**Instructions**:
(1) Set down the article on lab-cultured meat and insects word for word, from "Study says lab-cultured" to "dinner plate, the BBC reported.".
(2) Using the article on lab-cultured meat and insects, mark each statement yes or no and quote the words that decide it: (a) The study was carried out in Finland. (b) Consumers have already shown that they will embrace artificial meat and insects. (c) The scientists looked at four measures of environmental pressure.

**Document segment**:
======

Cultivated food

Study says lab-cultured meat and insects ‘good for planet and health’

Scientists argue resource pressures on the planet could be reduced by more than 80% with novel foods, compared with the environmental impact of a typical European diet.


Scientists claim artificial meat manufactured in a laboratory, or crushed insect meal might lead to big savings in CO2 emissions and water use as well as freeing up agricultural land to be reserved for nature.

The conclusion is the result of a new study from Finland that calculated the environmental advantages of the “greener” food that could be on its way to your dinner plate, the BBC reported.

Scientists argue resource pressures on the planet could be reduced by more than 80% with novel foods, compared with the environmental impact of a typical European diet.

It has not yet been determined if consumers will embrace the idea of artificial meat and insects to shift their eating habits.

A raft of new foods is being engineered with the aim of providing food sources that are protein-rich and nutrient-dense, while being easier on the planet, since the novel food varieties will use less water and land, the study said.

Scientists in Finland examined the nutritional profile of some of the novel food products and looked at three measures of environmental pressure: the use of water, land, and the potential CO2 emissions.

======

**Record set**:
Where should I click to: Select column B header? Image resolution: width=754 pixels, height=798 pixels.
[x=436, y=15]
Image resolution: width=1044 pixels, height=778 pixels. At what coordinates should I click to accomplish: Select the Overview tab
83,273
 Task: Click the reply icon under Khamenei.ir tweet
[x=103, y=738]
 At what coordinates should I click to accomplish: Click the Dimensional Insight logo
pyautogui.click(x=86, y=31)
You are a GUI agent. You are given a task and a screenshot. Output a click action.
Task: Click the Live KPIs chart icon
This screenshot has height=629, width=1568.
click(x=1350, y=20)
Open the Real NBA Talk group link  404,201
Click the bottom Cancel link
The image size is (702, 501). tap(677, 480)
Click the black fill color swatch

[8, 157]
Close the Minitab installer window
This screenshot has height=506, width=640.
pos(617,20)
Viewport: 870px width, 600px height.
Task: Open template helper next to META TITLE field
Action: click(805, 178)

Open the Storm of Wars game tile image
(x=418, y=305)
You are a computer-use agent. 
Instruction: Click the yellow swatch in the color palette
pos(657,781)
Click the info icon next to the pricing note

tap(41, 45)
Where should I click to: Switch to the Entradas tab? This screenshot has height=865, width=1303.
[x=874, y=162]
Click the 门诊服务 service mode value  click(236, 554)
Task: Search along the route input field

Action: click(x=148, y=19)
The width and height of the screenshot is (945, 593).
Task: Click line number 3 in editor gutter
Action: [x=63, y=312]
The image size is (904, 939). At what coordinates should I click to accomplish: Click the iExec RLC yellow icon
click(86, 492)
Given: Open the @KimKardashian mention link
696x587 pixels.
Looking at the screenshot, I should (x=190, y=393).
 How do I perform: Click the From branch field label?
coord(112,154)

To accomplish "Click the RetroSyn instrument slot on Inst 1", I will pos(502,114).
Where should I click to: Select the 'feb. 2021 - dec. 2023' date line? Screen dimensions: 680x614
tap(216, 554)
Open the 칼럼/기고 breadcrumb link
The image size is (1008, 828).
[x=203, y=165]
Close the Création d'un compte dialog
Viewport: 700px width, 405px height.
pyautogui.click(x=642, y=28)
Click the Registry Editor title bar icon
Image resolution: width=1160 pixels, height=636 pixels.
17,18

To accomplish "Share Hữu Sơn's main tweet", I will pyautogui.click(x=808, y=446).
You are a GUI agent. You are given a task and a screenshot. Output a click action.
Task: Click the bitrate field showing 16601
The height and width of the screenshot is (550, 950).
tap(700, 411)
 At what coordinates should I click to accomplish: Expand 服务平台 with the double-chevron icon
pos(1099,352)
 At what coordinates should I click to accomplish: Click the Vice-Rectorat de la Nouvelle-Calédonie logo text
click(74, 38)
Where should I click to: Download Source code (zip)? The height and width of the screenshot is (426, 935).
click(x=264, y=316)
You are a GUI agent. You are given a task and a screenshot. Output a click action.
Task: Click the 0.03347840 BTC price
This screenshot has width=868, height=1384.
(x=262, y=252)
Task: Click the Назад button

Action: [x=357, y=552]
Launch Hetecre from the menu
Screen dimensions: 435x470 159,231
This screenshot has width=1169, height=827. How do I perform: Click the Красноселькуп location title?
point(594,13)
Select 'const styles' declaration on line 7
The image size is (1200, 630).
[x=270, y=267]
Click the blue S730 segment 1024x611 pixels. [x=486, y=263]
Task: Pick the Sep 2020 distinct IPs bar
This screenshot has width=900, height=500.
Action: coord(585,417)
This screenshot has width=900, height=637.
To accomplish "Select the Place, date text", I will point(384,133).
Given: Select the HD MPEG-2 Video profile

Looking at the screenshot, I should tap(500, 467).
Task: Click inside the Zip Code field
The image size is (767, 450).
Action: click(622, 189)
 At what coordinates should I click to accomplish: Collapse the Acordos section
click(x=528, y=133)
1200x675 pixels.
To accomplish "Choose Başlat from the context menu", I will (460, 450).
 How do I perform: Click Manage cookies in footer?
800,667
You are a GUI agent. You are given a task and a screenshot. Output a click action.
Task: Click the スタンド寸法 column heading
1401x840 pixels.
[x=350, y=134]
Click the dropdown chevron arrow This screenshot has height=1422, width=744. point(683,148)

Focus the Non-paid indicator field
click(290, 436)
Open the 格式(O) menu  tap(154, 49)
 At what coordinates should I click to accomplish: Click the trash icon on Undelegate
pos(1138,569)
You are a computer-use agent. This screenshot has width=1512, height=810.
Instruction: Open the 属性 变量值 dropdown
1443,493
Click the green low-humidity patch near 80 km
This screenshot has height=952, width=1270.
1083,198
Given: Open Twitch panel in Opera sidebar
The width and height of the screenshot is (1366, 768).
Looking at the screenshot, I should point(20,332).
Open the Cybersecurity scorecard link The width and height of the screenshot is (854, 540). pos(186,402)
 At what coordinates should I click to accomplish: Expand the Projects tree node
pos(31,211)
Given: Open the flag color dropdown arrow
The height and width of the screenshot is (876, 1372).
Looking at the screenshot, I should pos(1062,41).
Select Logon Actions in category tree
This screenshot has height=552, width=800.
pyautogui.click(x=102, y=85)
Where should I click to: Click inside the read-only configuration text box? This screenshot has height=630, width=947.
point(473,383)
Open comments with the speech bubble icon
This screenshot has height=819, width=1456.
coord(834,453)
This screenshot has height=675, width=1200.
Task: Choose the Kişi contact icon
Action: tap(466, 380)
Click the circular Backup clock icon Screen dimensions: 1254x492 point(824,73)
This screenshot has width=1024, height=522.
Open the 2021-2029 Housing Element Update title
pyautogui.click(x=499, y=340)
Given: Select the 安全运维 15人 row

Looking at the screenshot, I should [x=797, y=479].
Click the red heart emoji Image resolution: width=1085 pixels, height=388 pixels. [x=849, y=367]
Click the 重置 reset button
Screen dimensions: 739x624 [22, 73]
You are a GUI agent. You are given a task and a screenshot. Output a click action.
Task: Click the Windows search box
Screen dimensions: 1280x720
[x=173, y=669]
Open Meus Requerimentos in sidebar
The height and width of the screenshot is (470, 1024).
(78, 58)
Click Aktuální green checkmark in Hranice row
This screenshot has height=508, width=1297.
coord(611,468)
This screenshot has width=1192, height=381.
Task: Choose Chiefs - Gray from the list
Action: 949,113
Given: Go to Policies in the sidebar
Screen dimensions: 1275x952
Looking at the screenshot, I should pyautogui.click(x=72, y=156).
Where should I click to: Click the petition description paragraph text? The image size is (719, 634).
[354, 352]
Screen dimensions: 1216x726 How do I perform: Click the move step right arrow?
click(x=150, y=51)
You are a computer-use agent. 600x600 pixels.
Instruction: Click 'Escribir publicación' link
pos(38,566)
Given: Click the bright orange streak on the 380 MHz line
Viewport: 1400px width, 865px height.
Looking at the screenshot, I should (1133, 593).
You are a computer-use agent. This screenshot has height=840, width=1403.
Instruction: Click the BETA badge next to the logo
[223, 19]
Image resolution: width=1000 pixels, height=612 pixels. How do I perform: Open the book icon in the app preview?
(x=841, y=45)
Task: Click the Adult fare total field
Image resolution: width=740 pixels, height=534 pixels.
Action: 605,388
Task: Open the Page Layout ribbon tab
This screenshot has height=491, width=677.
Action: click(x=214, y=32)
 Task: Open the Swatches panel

======

**Task responses**:
(1)
Study says lab-cultured meat and insects ‘good for planet and health’

Scientists argue resource pressures on the planet could be reduced by more than 80% with novel foods, compared with the environmental impact of a typical European diet.


Scientists claim artificial meat manufactured in a laboratory, or crushed insect meal might lead to big savings in CO2 emissions and water use as well as freeing up agricultural land to be reserved for nature.

The conclusion is the result of a new study from Finland that calculated the environmental advantages of the “greener” food that could be on its way to your dinner plate, the BBC reported.

(2)
(a) Yes: "a new study from Finland"
(b) No: "It has not yet been determined if consumers will embrace the idea of artificial meat and insects to shift their eating habits."
(c) No: "three measures of environmental pressure: the use of water, land, and the potential CO2 emissions"